O Brasil é uma das nações mais desiguais do mundo, desigualdade que aqui tem um claro viés étnico. Os afro-brasileiros – 45% da população – totalizam 64% dos pobres e 69% dos indigentes. Só 34% de negros e pardos concluem o ensino fundamental (contra 59% de brancos), 15,5% concluem o ensino médio (37% de brancos) e 2,3% chegam às universidades (11,2% de brancos).
Evidentemente, isso não ocorreu espontaneamente nem resultou de qualquer inferioridade dos negros em relação às demais etnias. Ao contrário, foi o resultado de quatro séculos de opressão escravista, de políticas de Estado com o objetivo de oprimir e explorar os negros escravizados.
Expropriados de sua humanidade, os negros foram excluídos, através da “Lei de Terras” de 1850, de qualquer direito à propriedade. Conquistada a abolição, foram considerados “inaptos para o trabalho livre” e substituídos por imigrantes brancos europeus. Assim, excluídos da propriedade e do trabalho, discriminados e impedidos de estudar, foram lançados em uma marginalização que perdura até hoje.
Diante dessa realidade, o discurso elitista do primado do “mérito” e de “igualdade de condições” na disputa de vagas nas universidades, acusando de “racista” quem defende políticas públicas para superar de forma rápida essas imensas desigualdades, é no mínimo hipocrisia de quem se nega a abrir mão de privilégios seculares.

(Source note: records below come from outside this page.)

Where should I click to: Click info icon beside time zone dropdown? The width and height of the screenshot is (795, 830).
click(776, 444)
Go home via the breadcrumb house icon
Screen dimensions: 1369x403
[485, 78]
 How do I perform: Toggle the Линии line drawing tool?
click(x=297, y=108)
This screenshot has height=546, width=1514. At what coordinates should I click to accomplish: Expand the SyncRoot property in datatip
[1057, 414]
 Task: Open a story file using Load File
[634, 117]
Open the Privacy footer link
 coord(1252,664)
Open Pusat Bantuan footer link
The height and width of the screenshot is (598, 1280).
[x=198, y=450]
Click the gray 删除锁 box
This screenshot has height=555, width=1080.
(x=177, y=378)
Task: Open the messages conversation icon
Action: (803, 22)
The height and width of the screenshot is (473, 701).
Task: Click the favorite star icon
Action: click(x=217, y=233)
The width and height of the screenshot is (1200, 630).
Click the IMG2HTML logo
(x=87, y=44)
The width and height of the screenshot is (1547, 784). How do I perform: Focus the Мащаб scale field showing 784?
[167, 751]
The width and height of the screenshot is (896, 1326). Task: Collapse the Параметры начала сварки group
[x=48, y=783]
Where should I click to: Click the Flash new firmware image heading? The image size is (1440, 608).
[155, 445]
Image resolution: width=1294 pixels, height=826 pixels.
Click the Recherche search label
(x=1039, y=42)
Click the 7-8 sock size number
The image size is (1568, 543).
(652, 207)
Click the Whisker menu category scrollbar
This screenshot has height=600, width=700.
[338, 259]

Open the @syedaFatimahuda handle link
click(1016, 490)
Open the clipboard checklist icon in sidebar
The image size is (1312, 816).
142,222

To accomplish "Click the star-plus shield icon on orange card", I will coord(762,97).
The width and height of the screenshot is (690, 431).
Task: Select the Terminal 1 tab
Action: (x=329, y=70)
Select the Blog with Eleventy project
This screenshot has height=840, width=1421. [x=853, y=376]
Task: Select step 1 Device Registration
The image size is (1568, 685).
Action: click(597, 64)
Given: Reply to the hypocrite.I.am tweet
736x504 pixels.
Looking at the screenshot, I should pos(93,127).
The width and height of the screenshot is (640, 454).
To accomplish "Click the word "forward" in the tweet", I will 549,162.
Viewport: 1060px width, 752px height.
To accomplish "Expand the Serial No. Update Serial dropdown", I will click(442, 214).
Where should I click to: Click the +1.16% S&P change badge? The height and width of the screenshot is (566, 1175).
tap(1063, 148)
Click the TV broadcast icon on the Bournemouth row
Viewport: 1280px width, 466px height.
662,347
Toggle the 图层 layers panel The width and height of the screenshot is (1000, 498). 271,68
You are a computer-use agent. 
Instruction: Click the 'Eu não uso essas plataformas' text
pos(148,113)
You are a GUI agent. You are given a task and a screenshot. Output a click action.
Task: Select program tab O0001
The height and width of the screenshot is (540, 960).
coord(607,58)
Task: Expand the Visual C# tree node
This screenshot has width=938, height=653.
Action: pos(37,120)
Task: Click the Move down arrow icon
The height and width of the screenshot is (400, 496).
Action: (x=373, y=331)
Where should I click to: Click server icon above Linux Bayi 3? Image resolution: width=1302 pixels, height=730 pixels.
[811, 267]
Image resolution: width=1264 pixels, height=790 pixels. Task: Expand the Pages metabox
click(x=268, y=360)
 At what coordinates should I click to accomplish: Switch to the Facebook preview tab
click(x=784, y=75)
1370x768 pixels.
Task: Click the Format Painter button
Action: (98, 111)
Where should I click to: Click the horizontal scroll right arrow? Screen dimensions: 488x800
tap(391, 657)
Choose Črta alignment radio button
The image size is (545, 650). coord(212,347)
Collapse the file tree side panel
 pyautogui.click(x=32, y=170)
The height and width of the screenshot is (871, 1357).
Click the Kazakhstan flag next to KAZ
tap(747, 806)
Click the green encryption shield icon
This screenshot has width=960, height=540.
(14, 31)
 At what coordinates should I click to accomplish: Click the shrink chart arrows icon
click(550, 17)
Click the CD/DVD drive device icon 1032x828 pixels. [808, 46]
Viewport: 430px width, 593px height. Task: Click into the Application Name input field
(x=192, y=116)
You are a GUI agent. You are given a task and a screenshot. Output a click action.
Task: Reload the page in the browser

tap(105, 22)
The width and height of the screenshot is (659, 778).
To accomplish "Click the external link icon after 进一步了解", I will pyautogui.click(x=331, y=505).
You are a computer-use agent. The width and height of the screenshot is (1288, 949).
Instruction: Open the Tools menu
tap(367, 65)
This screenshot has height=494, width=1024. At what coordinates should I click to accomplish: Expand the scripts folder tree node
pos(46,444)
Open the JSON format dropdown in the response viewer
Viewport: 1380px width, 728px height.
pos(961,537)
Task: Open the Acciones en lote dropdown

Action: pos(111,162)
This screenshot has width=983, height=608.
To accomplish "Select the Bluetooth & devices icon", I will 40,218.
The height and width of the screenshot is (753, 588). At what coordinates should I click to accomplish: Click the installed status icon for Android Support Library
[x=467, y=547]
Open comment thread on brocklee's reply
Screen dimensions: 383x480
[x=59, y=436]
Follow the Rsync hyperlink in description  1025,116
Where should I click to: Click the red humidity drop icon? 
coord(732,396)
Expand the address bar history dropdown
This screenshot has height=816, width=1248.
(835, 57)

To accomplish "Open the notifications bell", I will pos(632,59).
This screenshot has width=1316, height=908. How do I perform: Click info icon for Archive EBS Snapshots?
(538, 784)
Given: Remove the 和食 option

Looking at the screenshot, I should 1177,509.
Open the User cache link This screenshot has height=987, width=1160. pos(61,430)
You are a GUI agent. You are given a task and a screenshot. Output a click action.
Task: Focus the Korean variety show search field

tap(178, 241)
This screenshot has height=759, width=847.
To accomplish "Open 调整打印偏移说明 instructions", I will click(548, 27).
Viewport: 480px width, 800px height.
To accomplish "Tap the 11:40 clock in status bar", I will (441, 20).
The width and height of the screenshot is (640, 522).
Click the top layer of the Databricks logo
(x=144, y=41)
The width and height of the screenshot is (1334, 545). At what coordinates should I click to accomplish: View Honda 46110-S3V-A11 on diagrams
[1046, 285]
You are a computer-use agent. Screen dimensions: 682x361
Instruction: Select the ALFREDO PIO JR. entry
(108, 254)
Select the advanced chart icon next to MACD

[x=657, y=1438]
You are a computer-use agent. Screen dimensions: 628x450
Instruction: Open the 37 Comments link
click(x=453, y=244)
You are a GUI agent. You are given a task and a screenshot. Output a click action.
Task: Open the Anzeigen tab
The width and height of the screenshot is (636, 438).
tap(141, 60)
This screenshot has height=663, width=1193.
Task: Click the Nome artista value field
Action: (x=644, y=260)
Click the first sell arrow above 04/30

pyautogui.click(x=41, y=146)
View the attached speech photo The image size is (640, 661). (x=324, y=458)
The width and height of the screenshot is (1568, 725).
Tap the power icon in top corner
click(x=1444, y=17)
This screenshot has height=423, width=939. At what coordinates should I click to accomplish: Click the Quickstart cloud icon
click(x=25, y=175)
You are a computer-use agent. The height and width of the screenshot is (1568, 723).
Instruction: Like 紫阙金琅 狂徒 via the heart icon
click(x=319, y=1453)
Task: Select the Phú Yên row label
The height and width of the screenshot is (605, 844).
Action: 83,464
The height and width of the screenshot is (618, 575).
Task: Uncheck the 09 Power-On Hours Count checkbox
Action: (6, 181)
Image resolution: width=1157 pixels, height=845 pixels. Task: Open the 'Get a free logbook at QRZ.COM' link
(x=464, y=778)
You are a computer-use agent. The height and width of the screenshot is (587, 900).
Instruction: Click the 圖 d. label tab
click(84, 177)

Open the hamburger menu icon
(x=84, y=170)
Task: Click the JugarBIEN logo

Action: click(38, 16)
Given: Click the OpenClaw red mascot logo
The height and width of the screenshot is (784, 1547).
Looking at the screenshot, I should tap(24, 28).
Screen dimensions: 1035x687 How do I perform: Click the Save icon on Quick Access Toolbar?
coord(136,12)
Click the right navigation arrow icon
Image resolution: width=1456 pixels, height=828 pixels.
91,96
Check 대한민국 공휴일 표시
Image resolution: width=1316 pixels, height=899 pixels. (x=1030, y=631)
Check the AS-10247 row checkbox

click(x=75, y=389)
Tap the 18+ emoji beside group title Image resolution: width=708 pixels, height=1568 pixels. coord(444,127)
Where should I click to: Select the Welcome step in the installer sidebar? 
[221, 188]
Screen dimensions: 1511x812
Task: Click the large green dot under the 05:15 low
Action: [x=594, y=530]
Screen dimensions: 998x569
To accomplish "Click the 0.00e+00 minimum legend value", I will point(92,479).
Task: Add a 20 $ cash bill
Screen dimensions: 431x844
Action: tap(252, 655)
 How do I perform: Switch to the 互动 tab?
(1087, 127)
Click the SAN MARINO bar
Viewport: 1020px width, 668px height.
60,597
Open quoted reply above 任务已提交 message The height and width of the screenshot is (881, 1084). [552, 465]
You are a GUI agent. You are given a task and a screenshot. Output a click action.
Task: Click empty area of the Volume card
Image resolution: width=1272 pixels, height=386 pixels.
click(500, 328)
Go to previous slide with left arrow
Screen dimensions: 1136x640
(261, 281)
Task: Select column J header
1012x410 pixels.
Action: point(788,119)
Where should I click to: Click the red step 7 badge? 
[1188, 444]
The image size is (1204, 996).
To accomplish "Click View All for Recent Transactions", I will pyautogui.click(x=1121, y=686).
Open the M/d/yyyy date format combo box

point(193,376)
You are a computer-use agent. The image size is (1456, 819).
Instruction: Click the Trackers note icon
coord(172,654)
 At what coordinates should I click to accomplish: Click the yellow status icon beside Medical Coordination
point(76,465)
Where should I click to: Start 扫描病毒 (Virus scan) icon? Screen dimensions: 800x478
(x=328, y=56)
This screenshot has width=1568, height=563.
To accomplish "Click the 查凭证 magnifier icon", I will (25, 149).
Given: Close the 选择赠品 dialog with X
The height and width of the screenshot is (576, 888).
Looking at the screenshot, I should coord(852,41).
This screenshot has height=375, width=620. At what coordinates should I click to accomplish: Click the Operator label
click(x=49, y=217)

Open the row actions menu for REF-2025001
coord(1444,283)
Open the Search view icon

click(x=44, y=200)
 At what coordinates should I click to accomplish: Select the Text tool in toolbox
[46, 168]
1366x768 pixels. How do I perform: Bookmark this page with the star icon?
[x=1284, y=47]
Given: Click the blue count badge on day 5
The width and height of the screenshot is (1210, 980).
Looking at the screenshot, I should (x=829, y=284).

Como disse o Ministro Marco Aurélio Mello, do STF, “o único modo de se corrigir desigualdades é colocar o peso da lei [...] a favor daquele que é discriminado, que é tratado de forma desigual.” Por isso, defendemos, para os aprovados nos vestibulares, cotas aos oriundos de escolas públicas e aos afro-brasileiros.
É lamentável que o racismo enrustido, existente entre nós, venha a tona a partir do debate das cotas sociais e étnicas. Mas, por outro lado, é bom que isso aconteça, pois nos oportuniza enfrentá-lo e fazer avançar a consciência democrática do povo brasileiro.